Job | Copy the following lines word for word, keeping every character unchanged.

[Records for locating described items]
---------------
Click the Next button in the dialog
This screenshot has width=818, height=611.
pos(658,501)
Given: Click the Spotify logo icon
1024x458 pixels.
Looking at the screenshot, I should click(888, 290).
---------------
Task result |
Click the Next button in the dialog
This screenshot has width=818, height=611.
pos(658,501)
Given: Click the Spotify logo icon
1024x458 pixels.
Looking at the screenshot, I should click(888, 290).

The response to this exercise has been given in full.